## Work to be completed
Please find every line in the records that contains the string "pyautogui" and copy each of those lines. Case matters.

## Exercise inputs
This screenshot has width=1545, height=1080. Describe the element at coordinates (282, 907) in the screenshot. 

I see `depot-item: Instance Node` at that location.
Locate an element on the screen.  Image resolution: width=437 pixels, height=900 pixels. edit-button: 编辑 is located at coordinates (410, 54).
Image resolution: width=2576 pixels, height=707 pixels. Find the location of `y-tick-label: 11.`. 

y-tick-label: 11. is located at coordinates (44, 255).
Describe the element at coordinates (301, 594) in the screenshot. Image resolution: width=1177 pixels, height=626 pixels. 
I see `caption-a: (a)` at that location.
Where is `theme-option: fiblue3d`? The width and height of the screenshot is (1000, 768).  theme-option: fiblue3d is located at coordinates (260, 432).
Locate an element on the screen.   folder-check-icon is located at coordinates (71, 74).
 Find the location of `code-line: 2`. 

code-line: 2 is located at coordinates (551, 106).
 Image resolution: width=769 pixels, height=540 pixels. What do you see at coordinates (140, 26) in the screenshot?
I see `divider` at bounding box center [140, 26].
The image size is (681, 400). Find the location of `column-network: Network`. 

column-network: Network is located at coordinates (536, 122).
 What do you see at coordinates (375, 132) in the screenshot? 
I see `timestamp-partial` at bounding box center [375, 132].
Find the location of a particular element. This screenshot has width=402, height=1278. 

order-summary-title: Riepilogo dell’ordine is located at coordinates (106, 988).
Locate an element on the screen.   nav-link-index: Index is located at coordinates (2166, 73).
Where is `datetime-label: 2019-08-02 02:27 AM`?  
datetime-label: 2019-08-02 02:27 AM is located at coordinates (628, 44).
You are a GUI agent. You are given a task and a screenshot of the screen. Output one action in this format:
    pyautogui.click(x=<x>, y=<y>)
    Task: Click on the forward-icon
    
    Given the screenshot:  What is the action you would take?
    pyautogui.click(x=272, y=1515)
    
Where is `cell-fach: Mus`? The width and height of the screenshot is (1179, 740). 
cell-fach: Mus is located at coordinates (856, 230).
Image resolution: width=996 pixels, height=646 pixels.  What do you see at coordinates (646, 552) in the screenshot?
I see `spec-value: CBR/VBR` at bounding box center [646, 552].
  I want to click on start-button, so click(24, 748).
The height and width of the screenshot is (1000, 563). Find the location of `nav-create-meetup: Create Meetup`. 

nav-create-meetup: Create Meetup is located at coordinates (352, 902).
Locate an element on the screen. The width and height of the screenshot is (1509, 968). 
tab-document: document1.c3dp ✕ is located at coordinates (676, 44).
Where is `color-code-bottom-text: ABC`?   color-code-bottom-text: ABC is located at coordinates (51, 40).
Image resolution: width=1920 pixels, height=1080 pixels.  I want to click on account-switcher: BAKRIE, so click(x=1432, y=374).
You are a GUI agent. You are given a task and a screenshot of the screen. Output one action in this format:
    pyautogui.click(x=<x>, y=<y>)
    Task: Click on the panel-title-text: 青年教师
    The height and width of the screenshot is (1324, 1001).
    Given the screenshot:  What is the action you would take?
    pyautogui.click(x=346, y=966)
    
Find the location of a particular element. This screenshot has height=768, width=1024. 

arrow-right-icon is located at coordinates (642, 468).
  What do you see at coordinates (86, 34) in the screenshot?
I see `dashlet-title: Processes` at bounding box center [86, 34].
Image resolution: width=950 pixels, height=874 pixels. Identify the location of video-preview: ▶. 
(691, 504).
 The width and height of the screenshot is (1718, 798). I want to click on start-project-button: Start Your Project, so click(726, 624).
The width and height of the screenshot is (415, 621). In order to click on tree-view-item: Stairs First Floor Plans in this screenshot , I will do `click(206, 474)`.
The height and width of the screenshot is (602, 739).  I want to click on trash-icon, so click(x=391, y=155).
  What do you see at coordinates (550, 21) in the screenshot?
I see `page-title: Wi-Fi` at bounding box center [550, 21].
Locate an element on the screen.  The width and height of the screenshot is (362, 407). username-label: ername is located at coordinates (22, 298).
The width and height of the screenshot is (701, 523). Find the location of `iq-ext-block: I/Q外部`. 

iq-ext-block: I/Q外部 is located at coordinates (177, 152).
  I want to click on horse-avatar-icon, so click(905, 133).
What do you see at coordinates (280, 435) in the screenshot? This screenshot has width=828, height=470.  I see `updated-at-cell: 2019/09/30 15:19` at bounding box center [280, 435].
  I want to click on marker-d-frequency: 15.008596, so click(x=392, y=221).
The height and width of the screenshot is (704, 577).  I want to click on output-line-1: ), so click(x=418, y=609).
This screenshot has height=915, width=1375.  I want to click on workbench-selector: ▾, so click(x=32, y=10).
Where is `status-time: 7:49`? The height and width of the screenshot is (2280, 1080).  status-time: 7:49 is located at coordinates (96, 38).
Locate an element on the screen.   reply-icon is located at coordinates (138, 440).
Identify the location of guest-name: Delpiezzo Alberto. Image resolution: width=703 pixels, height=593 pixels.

## Task solution
    pyautogui.click(x=<x>, y=<y>)
    pyautogui.click(x=272, y=1515)
    pyautogui.click(x=<x>, y=<y>)
    pyautogui.click(x=346, y=966)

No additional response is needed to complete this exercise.